Examples

The simplest way to use this library is with the common pySpark entry script. It will expect command line arguments --zipFile and --binaryName, the values of which will be used to determine the archive and binary inside that archive to invoke using the .NET runner. All other command line arguments are passed directly to the compiled assembly.

# Copyright (c) Microsoft Corporation.
# Licensed under the MIT license.

"""
Demonstrate minimal use of the Spark .NET runner functionality.
"""

from shrike.spark import run_spark_net


if __name__ == "__main__":
    run_spark_net()

The compiled C# assembly is responsible for prefixing log statements with SystemLog: and catching + prefixing exception stack traces.
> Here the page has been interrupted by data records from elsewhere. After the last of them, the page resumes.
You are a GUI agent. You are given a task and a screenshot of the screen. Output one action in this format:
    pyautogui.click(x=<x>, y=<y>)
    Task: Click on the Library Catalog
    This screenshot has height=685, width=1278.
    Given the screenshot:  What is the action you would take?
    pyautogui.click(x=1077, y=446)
Long-term, that functionality will be provided by This library could provide a C# version of the logging functionality, but for now you will have to home-brew your own.

It is possible to easily customize the command-line arguments for "zip file" and "assembly name", e.g. like this.

run_spark_net("--zip-file", "--assembly-name")

For more advanced configuration, e.g. customizing the Spark session, use the run_spark_net_from_known_assembly method like below.

# Copyright (c) Microsoft Corporation.
# Licensed under the MIT license.

"""
Demonstrate advanced use of the Spark .NET runner functionality.
"""

import argparse
from pyspark.sql import SparkSession
from shrike.spark import run_spark_net_from_known_assembly


def main(args):
    spark = SparkSession.builder.appName(args.app_name).getOrCreate()

    run_spark_net_from_known_assembly(
        spark, "dotnet-publish.zip", "assembly-name", ["--input", args.input_path]
    )


if __name__ == "__main__":
    parser = argparse.ArgumentParser()
    parser.add_argument("--app-name")
    parser.add_argument("--input-path")
    args = parser.parse_args()
    main(args)